• [What you have to do]:
Omit every picture while repeating the entries exactly.

• [Material provided]:
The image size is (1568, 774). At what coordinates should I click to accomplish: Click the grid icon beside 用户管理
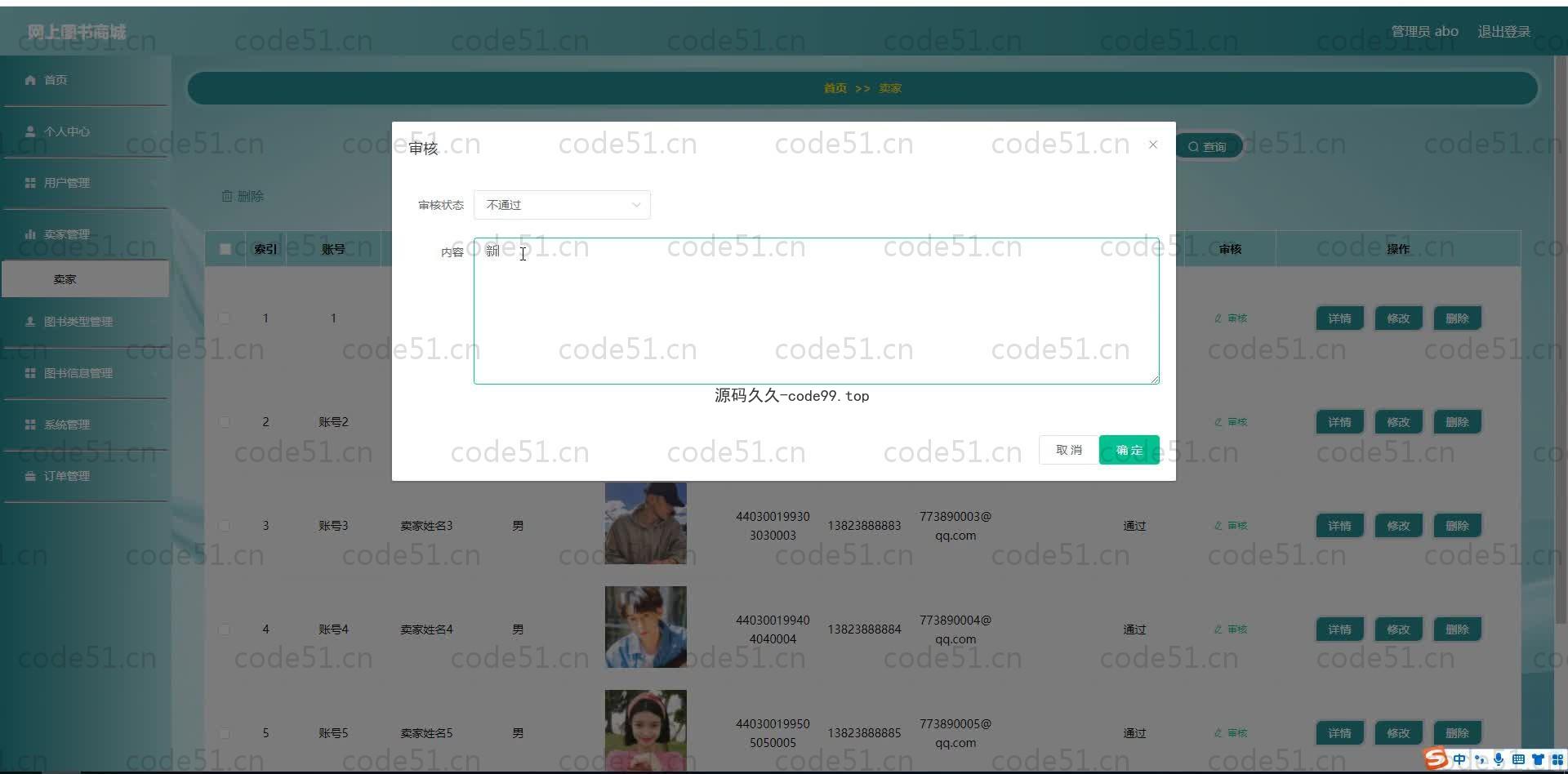click(30, 183)
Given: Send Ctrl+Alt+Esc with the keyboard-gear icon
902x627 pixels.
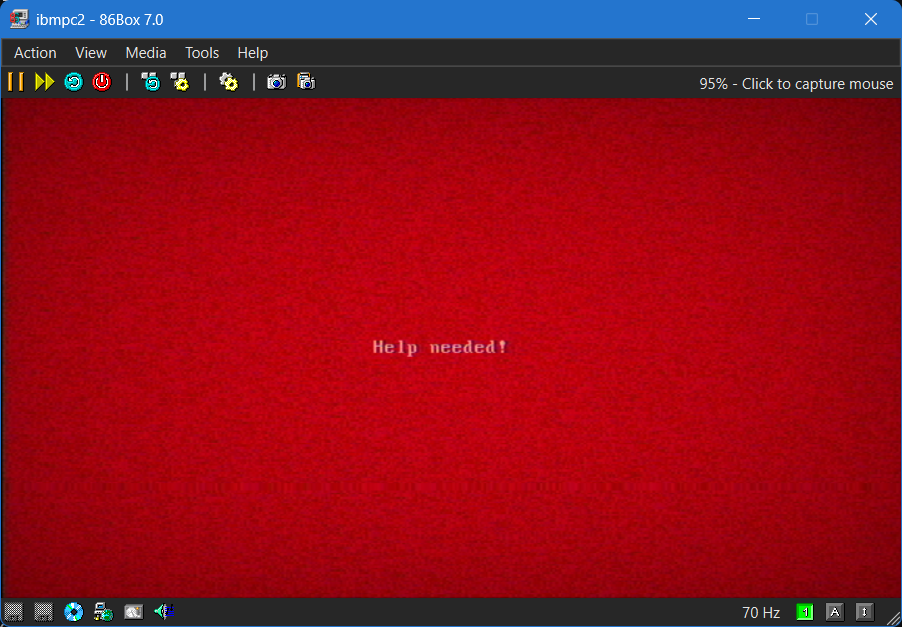Looking at the screenshot, I should (x=179, y=82).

• [Answer section]:
The image size is (1568, 774). At what coordinates should I click to accomplish: Click the grid icon beside 用户管理
click(30, 183)
Given: Send Ctrl+Alt+Esc with the keyboard-gear icon
902x627 pixels.
Looking at the screenshot, I should (x=179, y=82).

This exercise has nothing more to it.